SUPPLIED PASSAGE:
..........

Variable-Flexibility Spring Support

Abstract

A support element for a motor vehicle suspension spring, including a main part and a substantially rigid or semi-rigid insert. The suspension spring bears directly on the substantially rigid or semi-rigid insert.

Description

The present invention relates to the field of motor vehicle suspensions and, more particularly, to variable-stiffness suspensions.

This type of suspension is, specifically, increasingly widespread in response to needs of comfort of vehicles. The most frequently used solutions to obtain a variable stiffness consist in producing a spring suspension assembly in which the spring is a wire spring of variable section, the spring resting on an element made of elastomer: the stiffness is thus minimal while the smaller diameter coils of the spring are not in contact with the elastomer support element, then increases with the length of the coil in contact with the support element. In order to provide a good hold of the spring, the latter may be clipped to the elastomer support element; such a solution also allows a nonaggressive contact with the spring.

The production of a variable-section spring is however relatively costly, and other solutions have been envisaged for producing a variable stiffness of the assembly, in particular the use of a variable-flexibility support element which then makes it possible to use a wire spring of constant section (see for example, and in a nonexhaustive manner, document EP0924445).

A first embodiment of a variable-flexibility support element consists, for example, in forming a set of notches on the surface of the support element, made of an elastomer, in contact with the spring: at rest, the stiffness in compression is minimal; in the compression phase, the notches deform and the stiffness increases. This solution is however not entirely satisfactory: in particular, it has poor resistance to grit, the grit building up between the notches and being able to damage the spring. In addition, it does not cover the needs of rapid increase of stiffness, and its endurance behavior is limited, because of the alternating actions to which the elastomer forming the support element is subjected.

A second embodiment of a variable-flexibility support element consists in placing, within the elastomer support element, a rigid insert, for example made of aluminum or plastic. The insert may, like the surface in contact with the spring, comprise notches, which makes it possible to obtain a greater maximal stiffness while increasing endurance behavior. A risk of performance deterioration over time however remains, because of the creep of the elastomer forming the support element.

The object of the present invention is to propose a variable-flexibility suspension spring support element that does not have the aforementioned disadvantages and that is simple and cheap to produce.

The invention achieves its objective thanks to a support element for a suspension spring of a motor vehicle, consisting of a main portion and a substantially rigid or semi-rigid insert, characterized in that the suspension spring is resting directly on the substantially rigid or semi-rigid insert.

Advantageously, the insert also plays the role of centering the spring on the support element according to the invention.

..........

[Some records]
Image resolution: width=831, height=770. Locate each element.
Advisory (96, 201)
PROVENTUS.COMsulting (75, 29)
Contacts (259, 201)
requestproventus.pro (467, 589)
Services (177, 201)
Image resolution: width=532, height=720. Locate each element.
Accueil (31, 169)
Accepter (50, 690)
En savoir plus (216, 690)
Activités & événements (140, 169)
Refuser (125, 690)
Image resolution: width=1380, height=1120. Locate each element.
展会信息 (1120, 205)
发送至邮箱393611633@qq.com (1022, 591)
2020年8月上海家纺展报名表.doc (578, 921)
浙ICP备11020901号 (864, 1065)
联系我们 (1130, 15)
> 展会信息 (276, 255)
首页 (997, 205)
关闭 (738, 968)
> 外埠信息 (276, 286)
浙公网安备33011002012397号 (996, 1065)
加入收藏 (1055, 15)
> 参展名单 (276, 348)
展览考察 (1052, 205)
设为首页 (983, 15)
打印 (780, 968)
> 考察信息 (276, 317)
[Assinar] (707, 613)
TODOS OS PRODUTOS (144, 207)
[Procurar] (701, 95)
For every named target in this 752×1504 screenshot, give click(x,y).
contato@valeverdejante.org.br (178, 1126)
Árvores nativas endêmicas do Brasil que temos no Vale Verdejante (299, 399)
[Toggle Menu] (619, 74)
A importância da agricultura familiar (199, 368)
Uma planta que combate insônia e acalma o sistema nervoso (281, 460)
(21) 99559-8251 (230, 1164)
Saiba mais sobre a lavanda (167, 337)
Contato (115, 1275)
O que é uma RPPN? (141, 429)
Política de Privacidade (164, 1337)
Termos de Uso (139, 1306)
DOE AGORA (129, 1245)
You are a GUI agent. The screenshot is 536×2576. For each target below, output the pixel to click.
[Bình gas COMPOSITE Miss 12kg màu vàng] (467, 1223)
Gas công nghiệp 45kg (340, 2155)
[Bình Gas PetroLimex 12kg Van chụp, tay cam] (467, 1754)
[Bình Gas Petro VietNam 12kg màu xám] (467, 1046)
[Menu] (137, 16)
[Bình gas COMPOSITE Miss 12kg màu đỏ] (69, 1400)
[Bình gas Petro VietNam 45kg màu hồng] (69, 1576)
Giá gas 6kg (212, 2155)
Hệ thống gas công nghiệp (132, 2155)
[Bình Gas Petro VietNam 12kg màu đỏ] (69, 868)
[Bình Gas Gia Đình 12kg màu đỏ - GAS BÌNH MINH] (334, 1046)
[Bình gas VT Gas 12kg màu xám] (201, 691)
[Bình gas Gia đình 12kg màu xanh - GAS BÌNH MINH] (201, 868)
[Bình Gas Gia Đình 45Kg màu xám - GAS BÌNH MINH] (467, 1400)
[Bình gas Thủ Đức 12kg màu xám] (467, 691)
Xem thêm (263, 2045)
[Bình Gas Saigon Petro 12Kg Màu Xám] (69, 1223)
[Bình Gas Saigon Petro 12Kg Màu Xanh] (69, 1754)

..........

PROBLEMS TO WORK ON:
- A) From the spring support text, list each drawback it gives for the support element with notches formed on its elastomer surface.
- B) Summarize the spring support text in two sentences.

LIST OF SOLUTIONS:
- A)
- Poor resistance to grit: grit builds up between the notches and can damage the spring.
- It does not cover the needs of rapid increase of stiffness.
- Its endurance behavior is limited because of the alternating actions on the elastomer forming the support element.

- B) The text describes a support element for a motor vehicle suspension spring, made of a main portion and a substantially rigid or semi-rigid insert on which the spring rests directly. The invention aims to avoid the disadvantages of earlier variable-flexibility supports, such as poor grit resistance, limited endurance, and elastomer creep, while being simple and cheap to produce.